▶ [PASSAGE TO READ]
========================================================================

Conference to the Legion of Mary Catholic Youth ConferenceSunday, 30 August 2015 All Hallows College, Dublin
Many years ago a very wise Dominican Father gave me what he called a fundamental rule of preaching. «Never», he said, «go autobiographical». I have, I confess, broken the good Father’s rule, and this more than once, and so shall I break it again today. The year was, I think, 1963. I had been recruited into the Junior Legion of Mary in my home parish. The month of March came round, with the feast of the Annunciation of Our Lady, and our Junior Praesidium was invited to participate in the regional Acies ceremony.
The church was, as I recall, filled to capacity of Legionaries of all ages. Popular Catholicism had not yet suffered the assaults from within and from outside the Church that only a few years later would so contribute to its decline. Row by row, we went forward to the altar rail while a priest, vested in cotta and stole, made his away from one legionary to the next, holding in his hands that impressive symbol of the Legion’s mission, the vexillum. Placing one’s hands on the base of the vexillum, each one said: «I am all thine, my Queen and my Mother, and all that I have is thine».

========================================================================

▶ [RAW DATA]
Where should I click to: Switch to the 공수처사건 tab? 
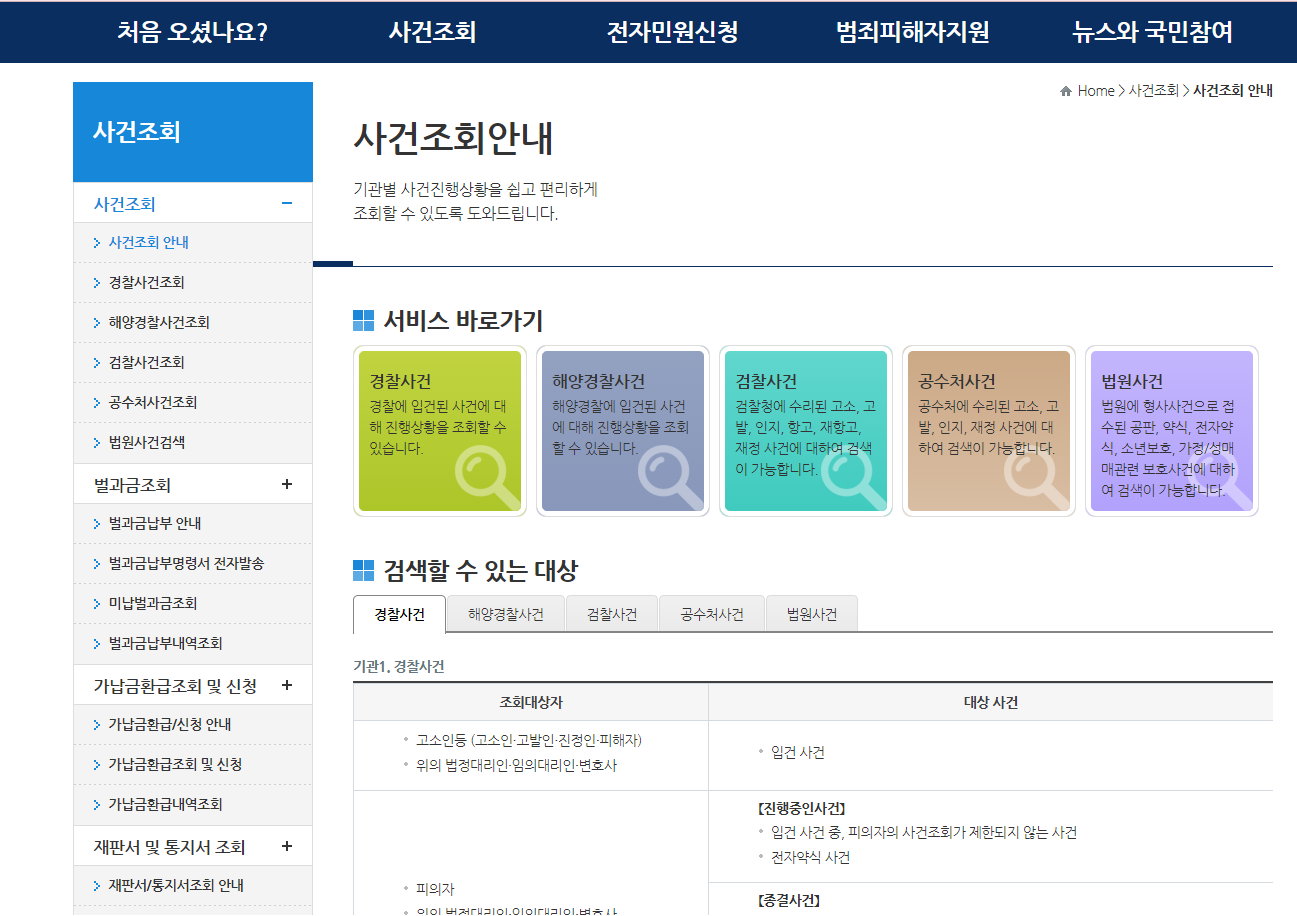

========================================================================

▶ [WHAT YOU NEED TO DO]
1 - In the Legion of Mary address, what fundamental rule of preaching did the Dominican Father give the speaker?
2 - Please pick up the Legion of Mary address after its last sentence and carry it forward.
The material above is separate from the Legion of Mary address.

▶ [ANSWERS PROVIDED]
1 - Never go autobiographical.

2 -
Fifty–two years later, I am still experiencing the infusion of grace that came to me when, with all heart, I pronounced the prescribed words: «I am all thine, my Queen and my Mother, and all that I have is thine». I remember being inwardly seized by something powerful and life–changing: the grace of the Holy Spirit, I think, descending through Mary, the Mediatrix of all graces. The memory of that moment has never left me. The accidental details surrounding the event have become fuzzy with the passing years, but the substance of what happened in that moment remains, even now, vivid and actual. «I am all thine, my Queen and my Mother, and all that I have is thine».
Never underestimate the long–term effect of words uttered in response to an actual grace, a prompting of the Holy Spirit, a passing opportunity to say «yes» to God, like Mary, with Mary, through Mary. God takes such utterances seriously. Our Lady receives them and holds them in her heart in view of the day when, we will find ourselves in need of the accumulated graces that have grown from the initial investment of ourselves.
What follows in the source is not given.